> _Records supplied_:

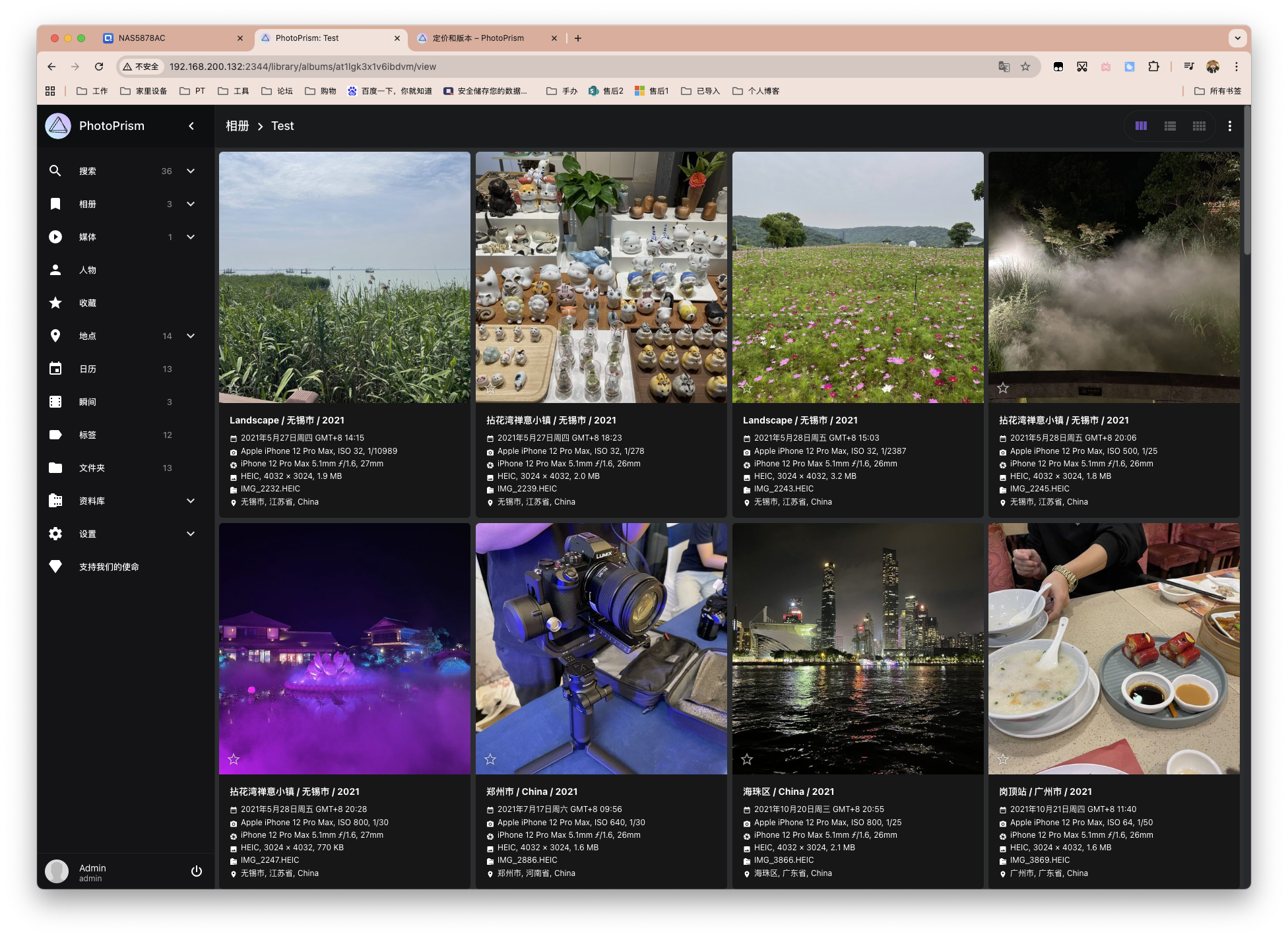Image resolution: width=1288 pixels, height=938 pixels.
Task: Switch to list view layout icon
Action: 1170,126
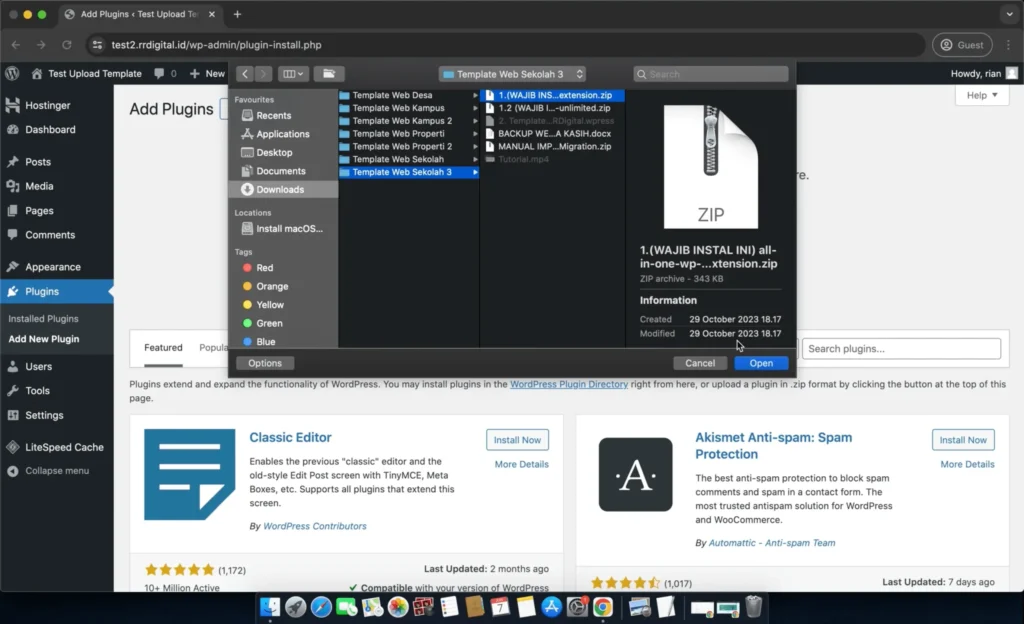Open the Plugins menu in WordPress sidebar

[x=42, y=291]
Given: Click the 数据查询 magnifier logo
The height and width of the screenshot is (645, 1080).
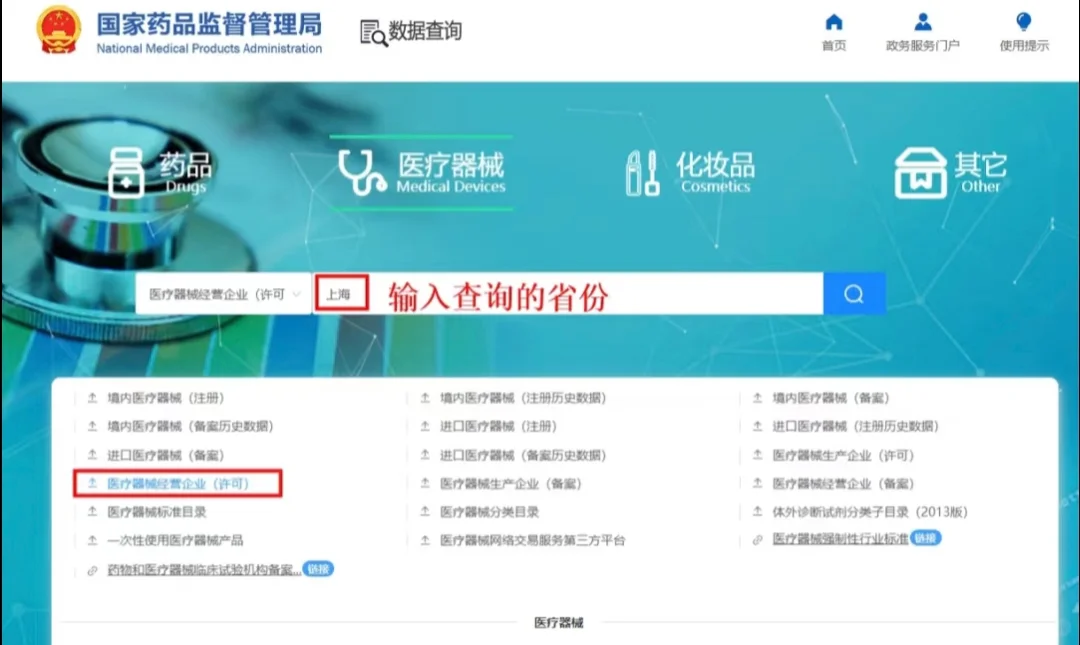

> _Task requirements_: Copy the lines of the items above verbatim, starting at the line containing "Given: Click the 数据查询 magnifier logo" and ending at the end of the items. Leave the pictures out of your answer.

> _Response below_:
Given: Click the 数据查询 magnifier logo
The height and width of the screenshot is (645, 1080).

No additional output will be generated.